• **Exercise**: Copy out the listing word for word, starting at the line that contains "Describe the element at coordinates (604, 281)" and going all the way to the end of the listing. Leave out the pictures.

• **The data**:

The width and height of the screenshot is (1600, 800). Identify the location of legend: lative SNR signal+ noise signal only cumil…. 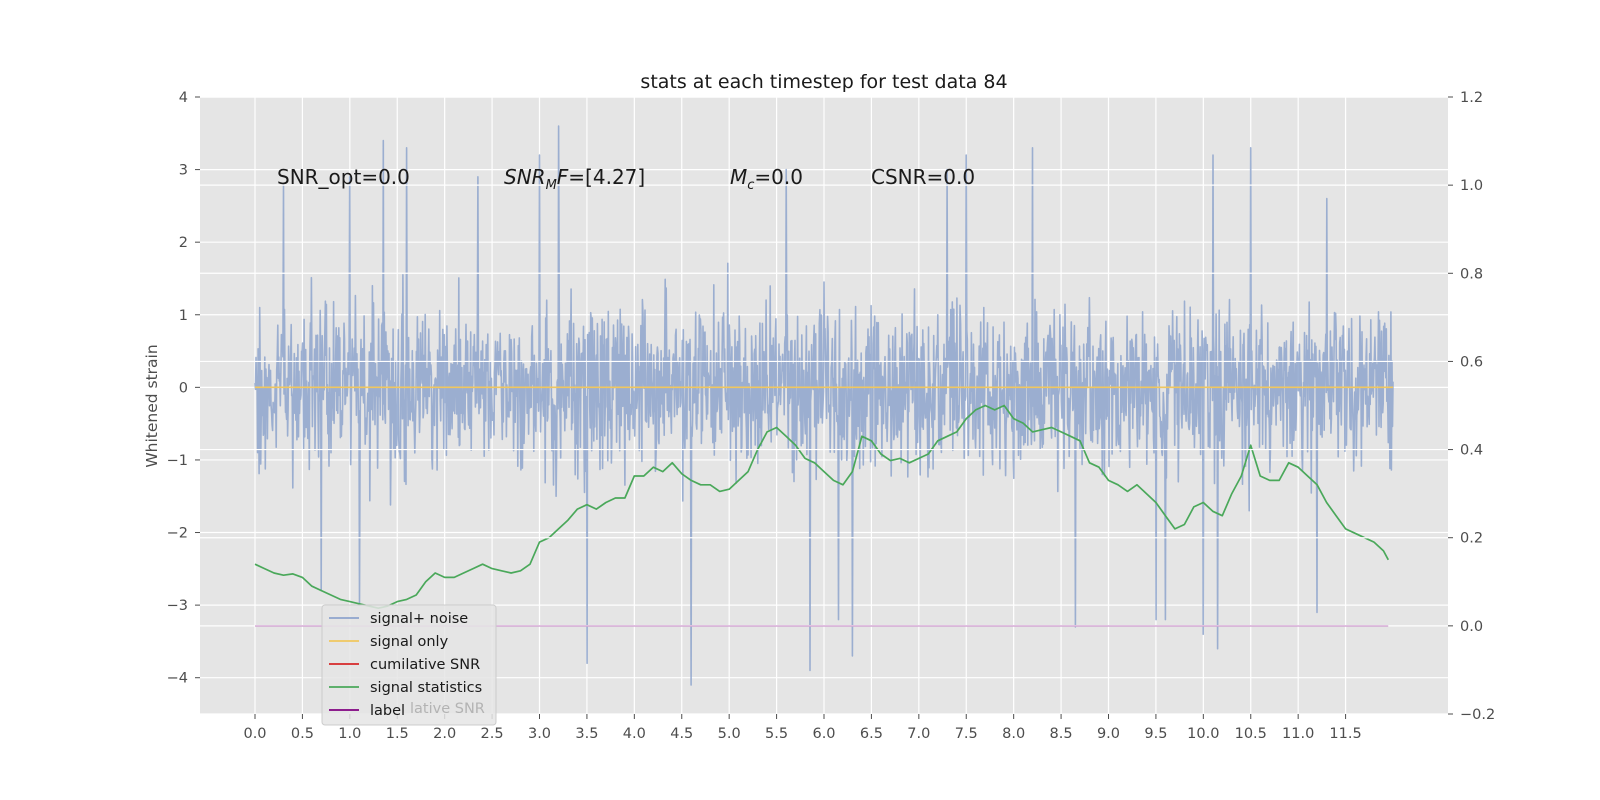
(409, 665).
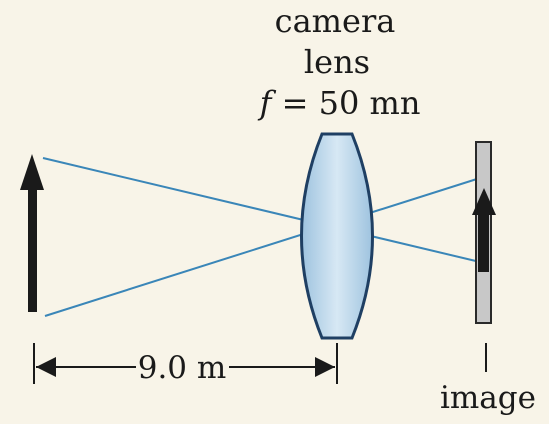 The height and width of the screenshot is (424, 549). What do you see at coordinates (484, 230) in the screenshot?
I see `image-arrow` at bounding box center [484, 230].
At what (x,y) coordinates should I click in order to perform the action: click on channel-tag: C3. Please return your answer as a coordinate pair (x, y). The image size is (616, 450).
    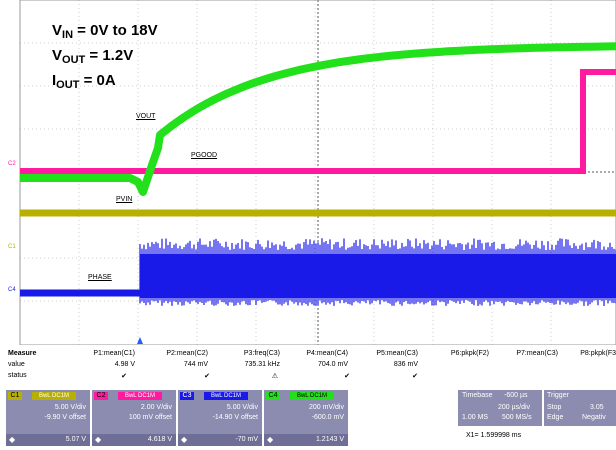
    Looking at the image, I should click on (187, 396).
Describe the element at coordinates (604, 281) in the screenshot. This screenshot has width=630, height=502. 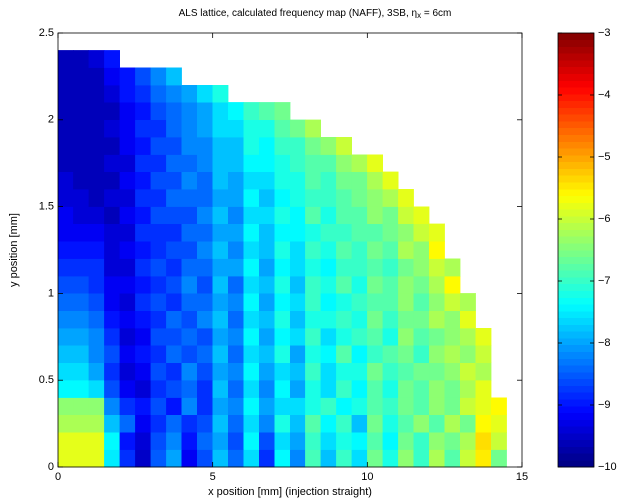
I see `colorbar-tick-label: −7` at that location.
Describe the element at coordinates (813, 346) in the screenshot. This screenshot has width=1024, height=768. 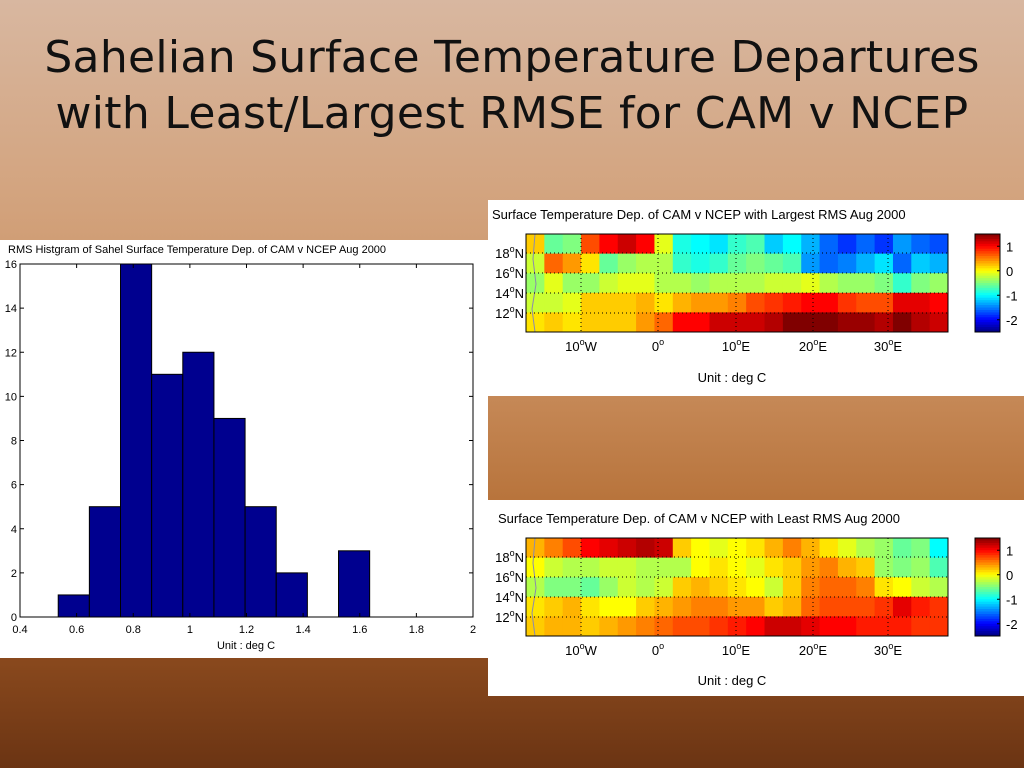
I see `largest-rms-map-xtick-label-3: 20oE` at that location.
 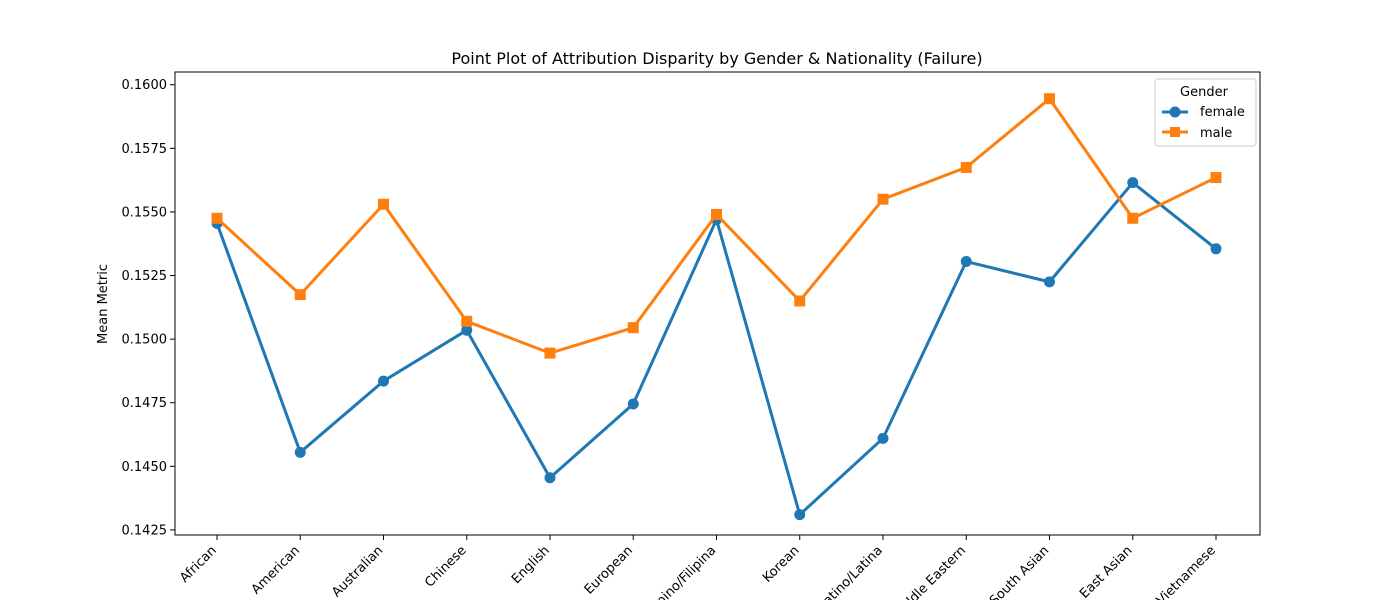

• **Final answer**:
Describe the element at coordinates (604, 281) in the screenshot. This screenshot has width=630, height=502. 
I see `colorbar-tick-label: −7` at that location.
Describe the element at coordinates (813, 346) in the screenshot. This screenshot has width=1024, height=768. 
I see `largest-rms-map-xtick-label-3: 20oE` at that location.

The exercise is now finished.